Let $q \equiv 1 \pmod{4}$ be prime, let $E/\mathbb{F}_q : y^2 = x^3 + ax$ be an elliptic curve and let $i$ be a number satisfying $i^2 = -1$. Then, the map $\phi : E \to E$ such that $\phi(x,y) = (-x, iy)$ is an endomorphism defined over $\mathbb{F}_q$.
I have seen in many places Example 4 of GLV paper and Pairings for Beginners that if you take a point $P \in E(\mathbb{F}_q)$ of primer order $r$, then $\phi(Q) = [\lambda]Q$ (so, $\phi$ acts as a multiplication-by-$m$ map on $E$) for all $Q \in \langle P \rangle$, with $\lambda$ an integer satisfying $\lambda^2 = -1 \pmod{r}$. Why is this true? I know that $\phi \circ \phi = [-1]$, but I do not see why it acts as a multiplication-by-$m$ map.
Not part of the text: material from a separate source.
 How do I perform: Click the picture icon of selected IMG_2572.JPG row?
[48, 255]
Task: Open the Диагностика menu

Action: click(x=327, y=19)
You already noted $\phi \circ \phi = [-1]$. In other words $\phi^2 = [-1]$, where the identity lives in the (noncommutative) ring of endomorphisms of $E$. Now take $\lambda \in \mathbb{F}_q$ such that $\lambda^2= -1$. Then also $[\lambda]^2 = [\lambda^2] = [-1]$.
In particular $\phi^2 = [\lambda]^2$, which we rewrite as: $$(\phi - [\lambda])(\phi + [\lambda]) = \phi^2 - [\lambda]^2 = 0$$ Now it is a (nontrivial) fact that the ring of endomorphisms of $E$ has no zero divisors. That implies that either $\phi = [\lambda]$ or $\phi = -[\lambda] = [-\lambda]$. In both cases, $\phi$ is multiplication by something that squares to 1.
(Note that this is really just repeating the general proof that in a ring $R$ without zero divisors, any two square roots of $a \in R$ agree up to sign.)